- _Your instructions_
Only the pictures stay out; please return all the entries below exactly as written.

- _Supplied data_

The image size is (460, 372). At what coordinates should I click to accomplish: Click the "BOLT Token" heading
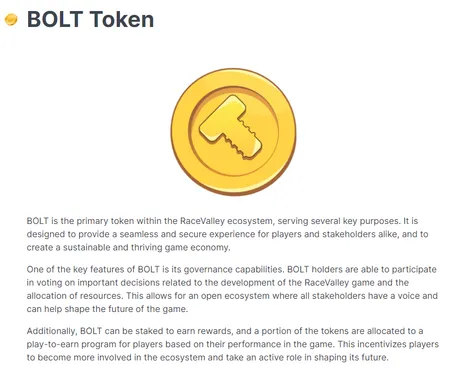[x=90, y=19]
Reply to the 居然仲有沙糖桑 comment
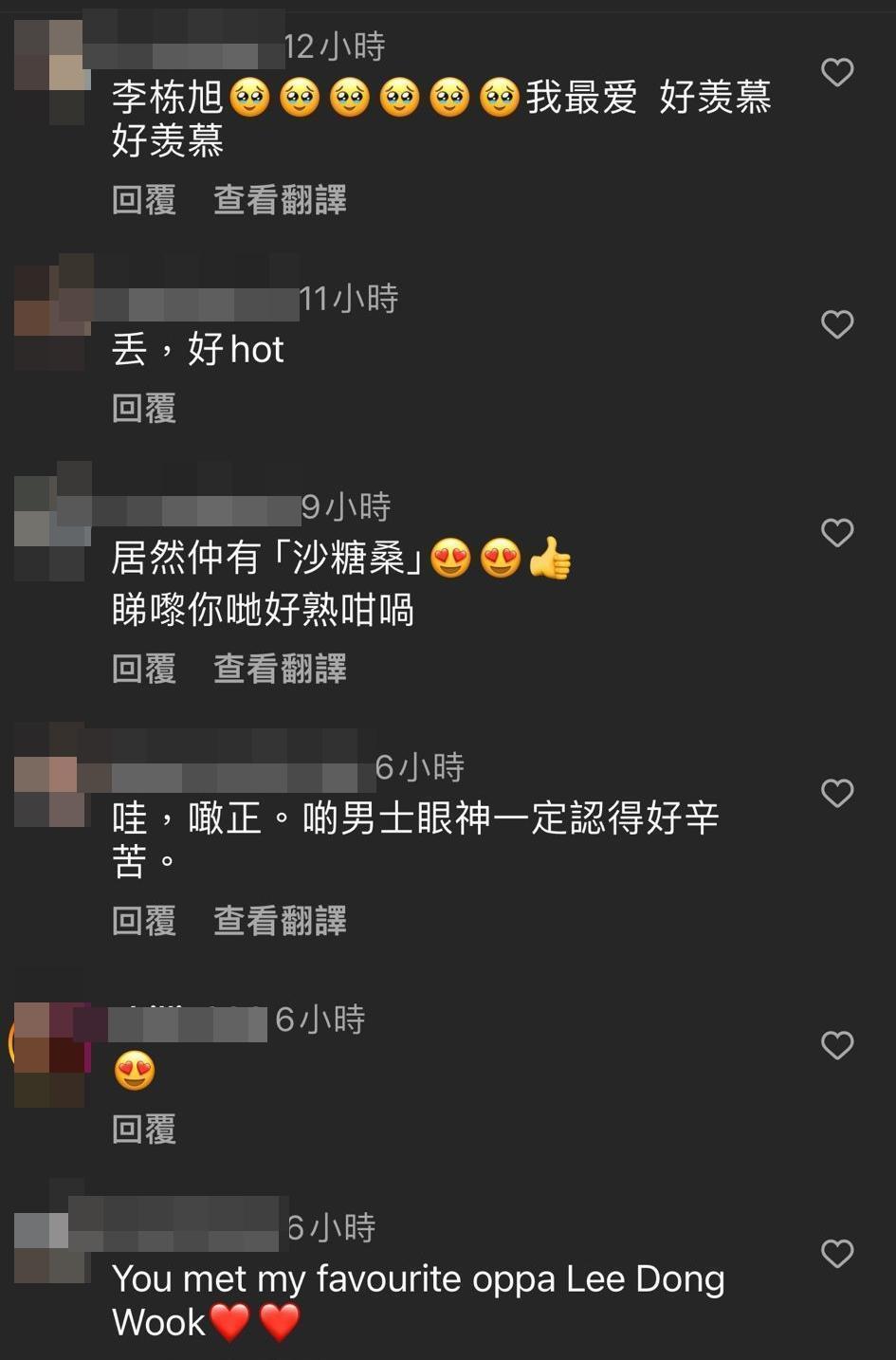This screenshot has height=1360, width=896. coord(144,669)
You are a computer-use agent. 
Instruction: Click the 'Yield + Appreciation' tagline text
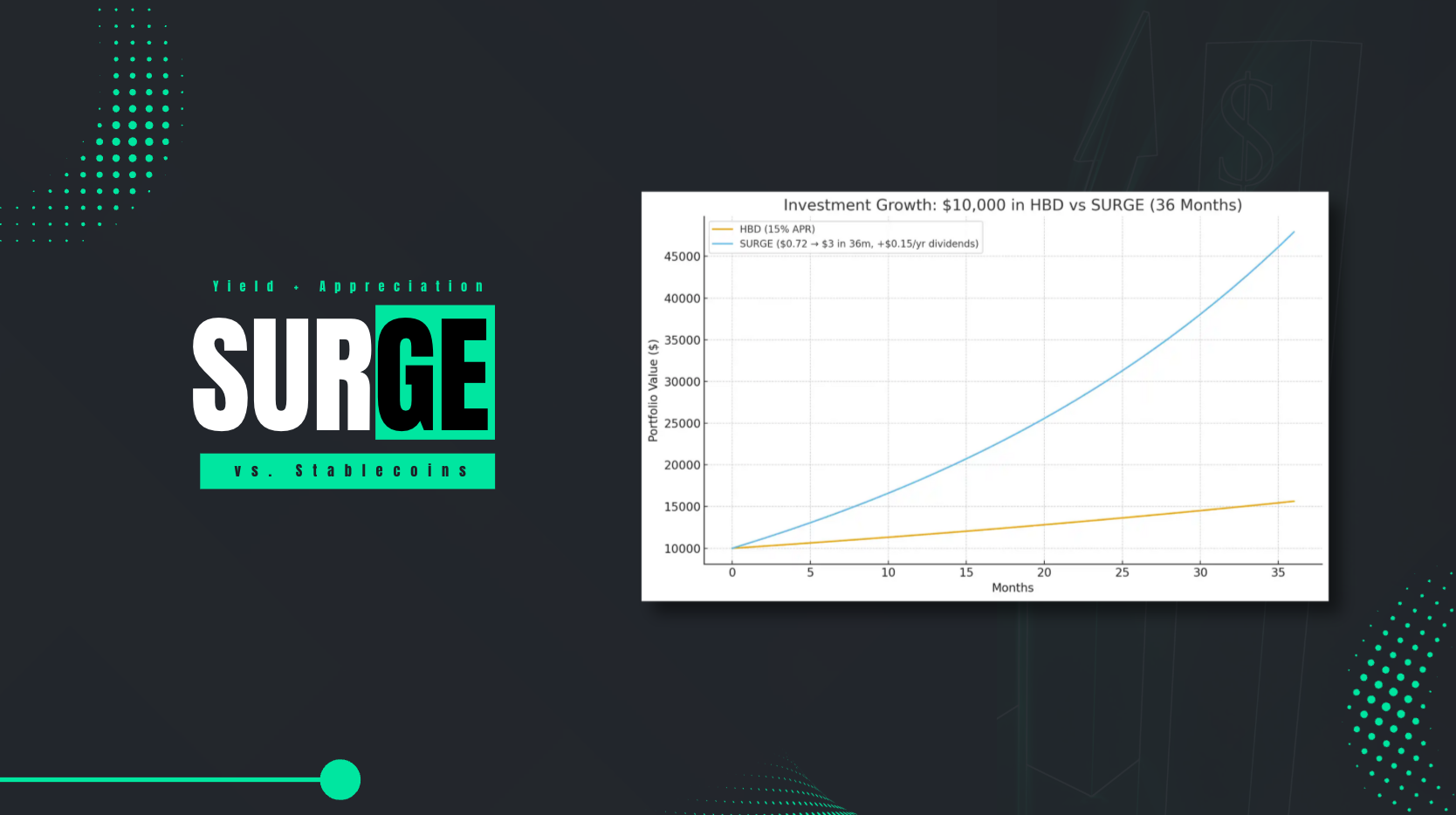coord(348,286)
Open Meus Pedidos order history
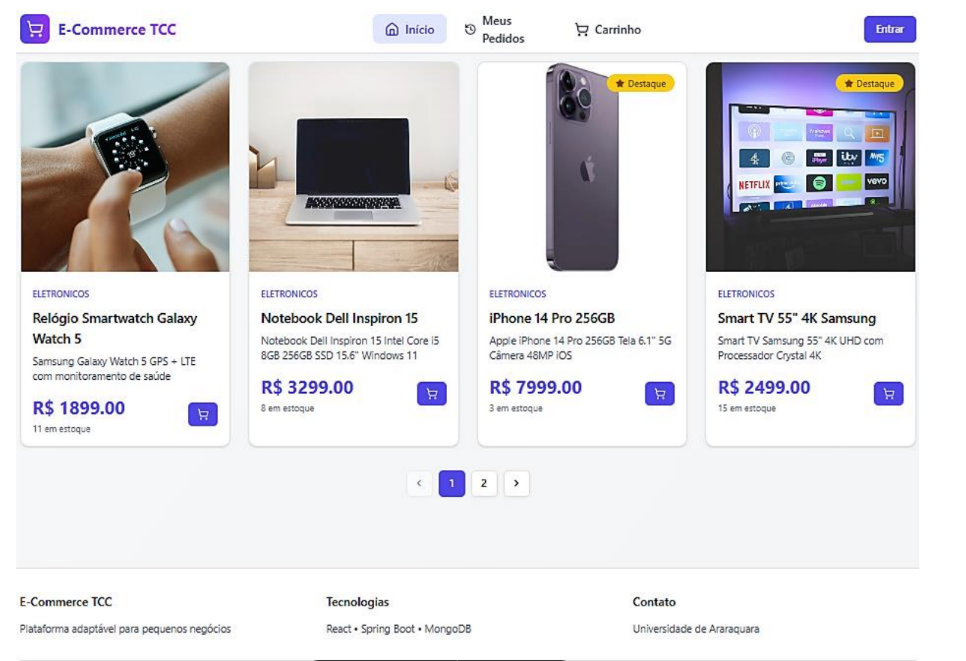Image resolution: width=966 pixels, height=661 pixels. tap(495, 30)
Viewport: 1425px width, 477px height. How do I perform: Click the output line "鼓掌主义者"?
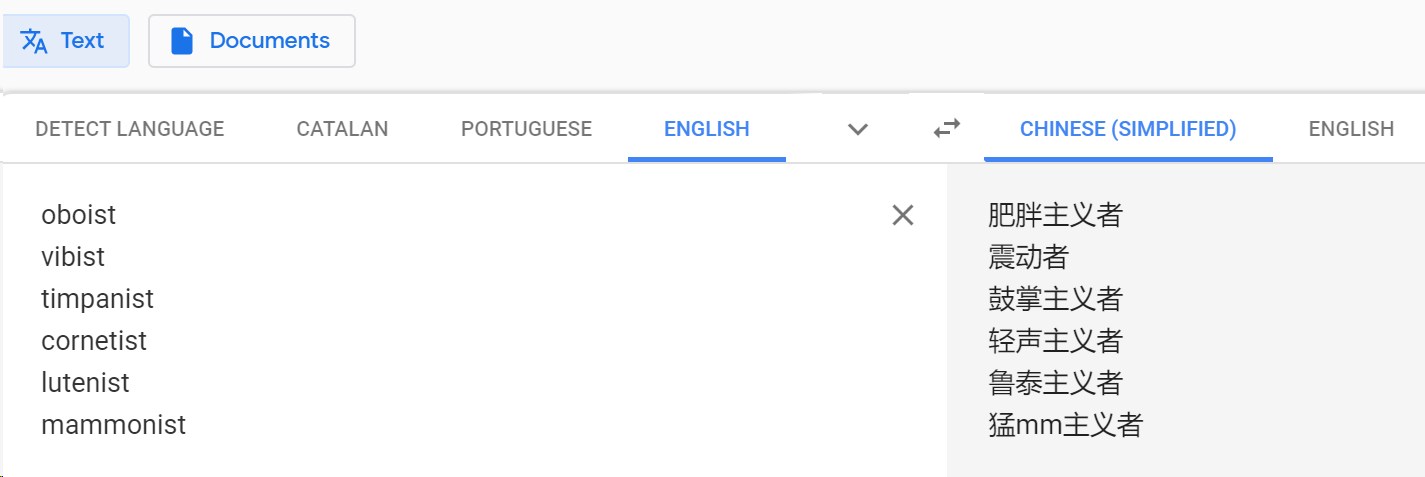coord(1055,299)
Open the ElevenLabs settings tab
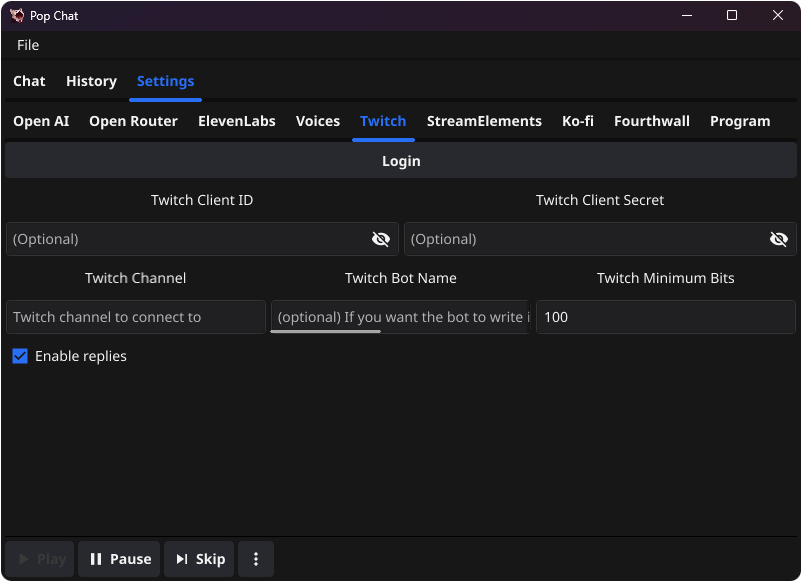The image size is (802, 582). pyautogui.click(x=236, y=121)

- _Response box_
The image size is (460, 372). At what coordinates should I click to accomplish: Click the "BOLT Token" heading
[x=90, y=19]
Reply to the 居然仲有沙糖桑 comment
This screenshot has height=1360, width=896. coord(144,669)
You are a computer-use agent. 
Instruction: Click the 'Yield + Appreciation' tagline text
coord(348,286)
Open Meus Pedidos order history
Image resolution: width=966 pixels, height=661 pixels. tap(495, 30)
Viewport: 1425px width, 477px height. How do I perform: Click the output line "鼓掌主义者"?
coord(1055,299)
Open the ElevenLabs settings tab
The image size is (802, 582). pyautogui.click(x=236, y=121)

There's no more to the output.